The U.S. attorney who initially decided against pursuing charges against cyclist Lance Armstrong said Tuesday he has not changed his mind, despite Armstrong's recent admission that he used performance-enhancing drugs.
"That has not changed my view at this time. Obviously we'll consider, we'll continue to look at the situation, but it hasn't changed our view as I stand here today," Andre Birotte, the U.S. attorney for Los Angeles, told reporters at the Justice Department in Washington.
After years of vehemently denying that he used drugs to boost his performance during his record seven Tour de France wins, Armstrong confessed to talk show host Oprah Winfrey last week that he lied.
Last month, a source told CNN that it was unlikely that Armstrong would face criminal fraud or perjury charges in connection with a closed federal investigation, despite his admission of using banned performance-enhancing drugs.
The investigation was closed last February without any charges against Armstrong. Although he has admitted that he lied about his use of banned substances and procedures, he wouldn't face perjury charges in connection with the probe because he never testified in the proceedings, the source said.
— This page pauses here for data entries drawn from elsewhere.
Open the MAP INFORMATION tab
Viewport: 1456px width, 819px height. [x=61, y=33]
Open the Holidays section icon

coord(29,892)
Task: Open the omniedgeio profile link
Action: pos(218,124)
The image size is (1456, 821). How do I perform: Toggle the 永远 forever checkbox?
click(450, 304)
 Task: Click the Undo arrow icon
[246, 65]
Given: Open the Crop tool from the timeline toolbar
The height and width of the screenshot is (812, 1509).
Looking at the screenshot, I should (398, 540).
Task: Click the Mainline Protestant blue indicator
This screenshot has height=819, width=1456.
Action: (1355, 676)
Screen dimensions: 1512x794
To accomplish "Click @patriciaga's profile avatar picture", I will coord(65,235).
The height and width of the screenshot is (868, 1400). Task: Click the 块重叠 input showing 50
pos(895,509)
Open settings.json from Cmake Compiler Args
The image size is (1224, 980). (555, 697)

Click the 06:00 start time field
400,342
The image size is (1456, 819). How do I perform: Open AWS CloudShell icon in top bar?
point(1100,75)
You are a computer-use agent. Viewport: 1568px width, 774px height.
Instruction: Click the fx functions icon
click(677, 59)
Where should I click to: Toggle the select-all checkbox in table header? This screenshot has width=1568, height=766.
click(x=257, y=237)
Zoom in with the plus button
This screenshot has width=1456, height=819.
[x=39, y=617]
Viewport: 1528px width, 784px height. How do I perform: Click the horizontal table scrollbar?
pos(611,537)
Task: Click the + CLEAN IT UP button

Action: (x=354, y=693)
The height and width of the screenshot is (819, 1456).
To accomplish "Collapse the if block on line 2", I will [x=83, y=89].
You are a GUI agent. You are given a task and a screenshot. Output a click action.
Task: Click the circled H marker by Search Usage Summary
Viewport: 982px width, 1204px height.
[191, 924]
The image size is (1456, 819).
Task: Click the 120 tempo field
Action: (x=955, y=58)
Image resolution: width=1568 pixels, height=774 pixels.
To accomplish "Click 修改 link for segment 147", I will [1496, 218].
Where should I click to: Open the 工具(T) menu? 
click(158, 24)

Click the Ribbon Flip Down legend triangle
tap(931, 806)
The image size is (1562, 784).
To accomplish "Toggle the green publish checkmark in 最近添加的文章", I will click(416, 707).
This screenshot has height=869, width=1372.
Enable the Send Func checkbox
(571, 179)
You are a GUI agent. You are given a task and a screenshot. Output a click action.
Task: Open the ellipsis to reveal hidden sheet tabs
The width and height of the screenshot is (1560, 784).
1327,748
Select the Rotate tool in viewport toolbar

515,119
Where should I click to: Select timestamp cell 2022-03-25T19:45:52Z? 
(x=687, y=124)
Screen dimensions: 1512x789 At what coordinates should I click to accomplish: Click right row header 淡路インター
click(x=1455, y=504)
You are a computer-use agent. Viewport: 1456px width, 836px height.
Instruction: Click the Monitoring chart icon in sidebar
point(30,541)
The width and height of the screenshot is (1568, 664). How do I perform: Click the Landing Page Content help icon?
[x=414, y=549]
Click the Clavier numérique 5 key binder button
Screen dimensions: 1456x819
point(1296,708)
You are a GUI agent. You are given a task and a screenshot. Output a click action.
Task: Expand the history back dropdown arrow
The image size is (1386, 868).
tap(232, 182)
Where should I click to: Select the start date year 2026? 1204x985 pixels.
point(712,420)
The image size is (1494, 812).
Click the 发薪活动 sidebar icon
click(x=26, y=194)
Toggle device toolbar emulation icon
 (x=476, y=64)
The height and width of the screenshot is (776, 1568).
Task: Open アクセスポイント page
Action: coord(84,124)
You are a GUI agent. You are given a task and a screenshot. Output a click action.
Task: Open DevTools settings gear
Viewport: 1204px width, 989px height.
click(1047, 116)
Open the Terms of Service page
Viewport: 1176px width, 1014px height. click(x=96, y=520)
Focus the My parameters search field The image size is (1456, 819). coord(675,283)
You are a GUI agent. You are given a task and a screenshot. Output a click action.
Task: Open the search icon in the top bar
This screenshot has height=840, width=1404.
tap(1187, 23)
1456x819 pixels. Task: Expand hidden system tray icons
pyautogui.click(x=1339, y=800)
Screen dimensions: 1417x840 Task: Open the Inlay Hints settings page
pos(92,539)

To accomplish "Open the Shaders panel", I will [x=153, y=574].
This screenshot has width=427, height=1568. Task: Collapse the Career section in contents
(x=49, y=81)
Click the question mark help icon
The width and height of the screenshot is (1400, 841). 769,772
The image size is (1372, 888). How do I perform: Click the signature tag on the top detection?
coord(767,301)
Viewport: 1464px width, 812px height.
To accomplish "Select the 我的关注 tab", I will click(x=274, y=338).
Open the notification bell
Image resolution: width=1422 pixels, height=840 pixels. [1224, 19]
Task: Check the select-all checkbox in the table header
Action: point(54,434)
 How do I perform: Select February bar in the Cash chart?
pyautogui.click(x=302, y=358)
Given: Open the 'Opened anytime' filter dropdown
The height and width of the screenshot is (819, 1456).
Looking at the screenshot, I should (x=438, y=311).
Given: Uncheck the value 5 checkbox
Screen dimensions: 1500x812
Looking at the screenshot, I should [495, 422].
The source confirmed that investigators focused their probe on allegations of potential fraud, based on the activity of a racing team partly owned by Lance Armstrong that received a sponsorship contract from the U.S. Postal Service between 1998 and 2004.
Despite Armstrong's statements, the statute of limitations on a criminal fraud scheme is five years, which could pose problems should the government consider reopening the case. Armstrong told Winfrey he stopped doping following his retirement in 2005.